In Germany, Farrell mostly worked as a DJ, until producer Frank Farian spotted him for his new group, Boney M., and made Farrell the lone male singer in the group. In 1978, however, Farian confirmed existing rumours that Farrell made no vocal contributions to the group's records, and Farian had performed the male parts in the studio. Liz Mitchell said this was true; only she, Marcia Barrett and Farian had sung on the hit recordings, adding that Farrell limited himself vocally to "growling" when performing live in some of the various incarnations of Boney M., including the main 1970s incarnation. After Farrell left the group in 1981, due to clashes with Farian, his voice was genuinely recorded for the first time on the double A-side single "We Kill the World" / "Boonoonoonoos". He was replaced by Reggie Tsiboe, while Farrell attempted a solo career; however, he rejoined in 1984, and continued as a member until the final split in 1986.

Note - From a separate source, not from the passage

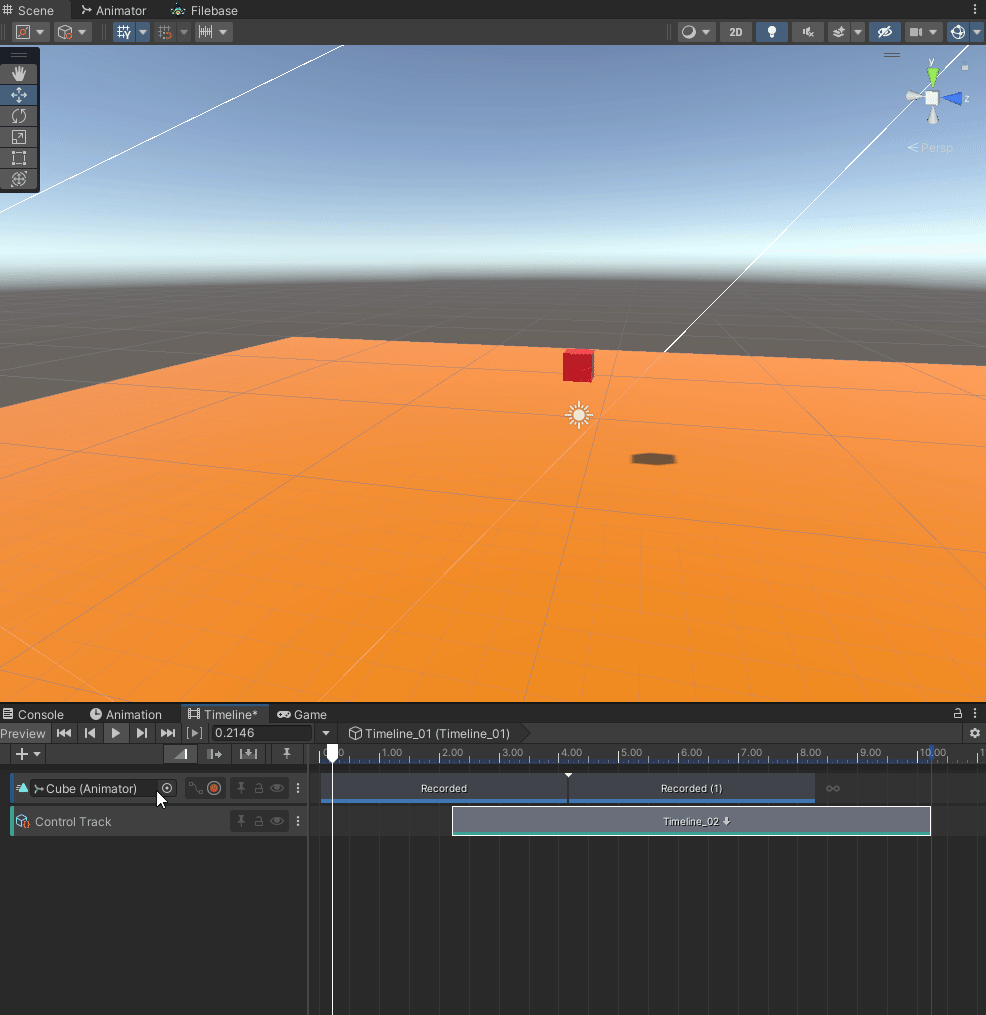Select the Timeline_02 clip on the Control Track
The image size is (986, 1015).
[690, 821]
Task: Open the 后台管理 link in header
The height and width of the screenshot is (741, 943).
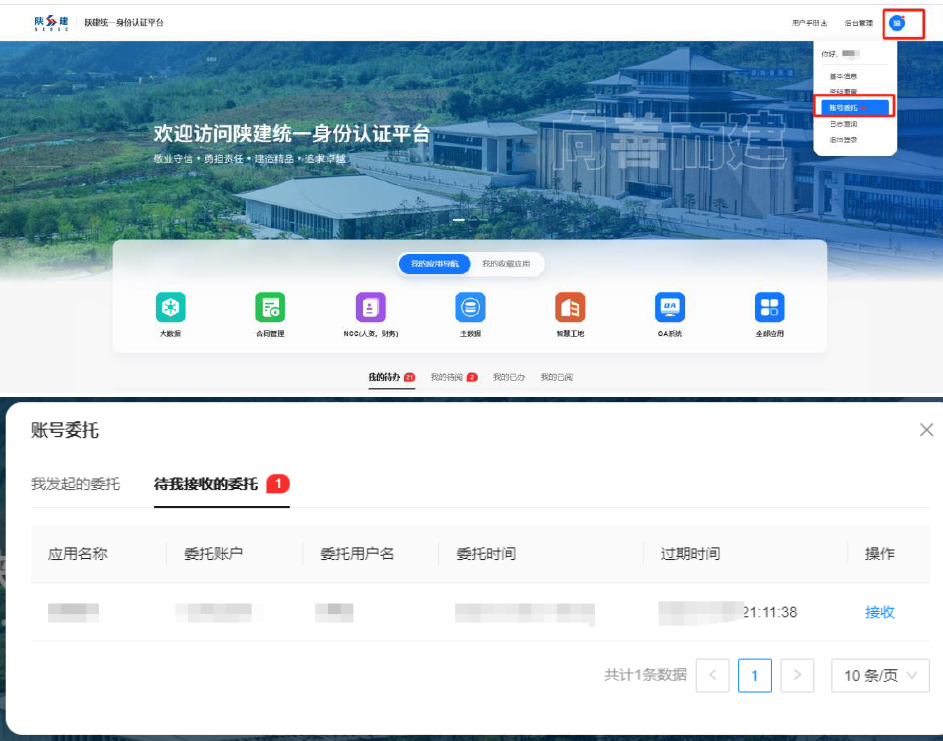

In 1988, Farrell and the three original female members reunited. Two remix albums were released, and they performed on several television shows; in France, one of their singles reached no. 1. Despite this, the reunion did not last more than a year. Soon after, Farrell started to tour with his own group, performing the band's hits under the name Bobby Farrell's Boney M.

He appeared as a dancer in the late 2005 Roger Sanchez music video for "Turn on the Music".

== Later life ==
Farrell lived for many years in Amsterdam, in the neighbourhood of Gaasperdam in the borough of Amsterdam-Zuidoost.

In 1981, he married Macedonian Romani Jasmina Shaban. They had a daughter, who is a musician herself, and a son. They separated in 1995.

== Death ==
Farrell died on the morning of 30 December 2010, in a hotel room in Saint Petersburg, Russia, of heart failure. His agent, John Seine, said Farrell had complained of breathing problems and of pain in his chest, which intensified after he performed with his band the prior evening. Despite his still present dynamism, he had experienced health problems for a decade. Farrell's body was discovered by hotel staff after he failed to respond to a wake-up call. By coincidence, he died 94 years to the day and in the same city as Grigori Rasputin, the subject of one of his group's most iconic songs, and whom he had dressed as in some live performances. Farrell was buried at Zorgvlied cemetery in Amsterdam.

== In popular culture ==
In series 6, episode 5 ("Demon 79") of Black Mirror, Paapa Essiedu portrayed Farrell through the character of Gaap, a demon who takes the likeness of Farrell as he appeared on stage in the group Boney M. during a performance of the song "Rasputin".

== Discography ==
===Singles===
- 1982: "Polizei" / "A Fool in Love"
- 1985: "King of Dancing" / "I See You"
- 1985: "Happy Song"
- 1987: "Hoppa Hoppa" / "Hoppa Hoppa" (instrumental)
- 1991: "Tribute to Josephine Baker"
- 2004: "Aruban Style" (Mixes) - S-Cream featuring Bobby Farrell
- 2006: The Bump EP
- 2010: "Bamboo Song" (Roundhouse Records)

===Various compilations===
(as "Bobby Farrell's Boney M." / as "Boney M. featuring Bobby Farrell" / "Bobby Farrell featuring Sandy Chambers")
- 2000: The Best of Boney M. (DVMore)
- 2001: Boney M. – I Successi (DVMore)
- 2001: The Best of Boney M. (II)
- 2001: The Best of Boney M. (III)
- 2005: Boney M. – Remix 2005 (featuring Sandy Chambers) (Crisler)
- 2007: Boney M. – Disco Collection

Note: these releases contain re-recordings of Boney M.'s hits, not the original versions.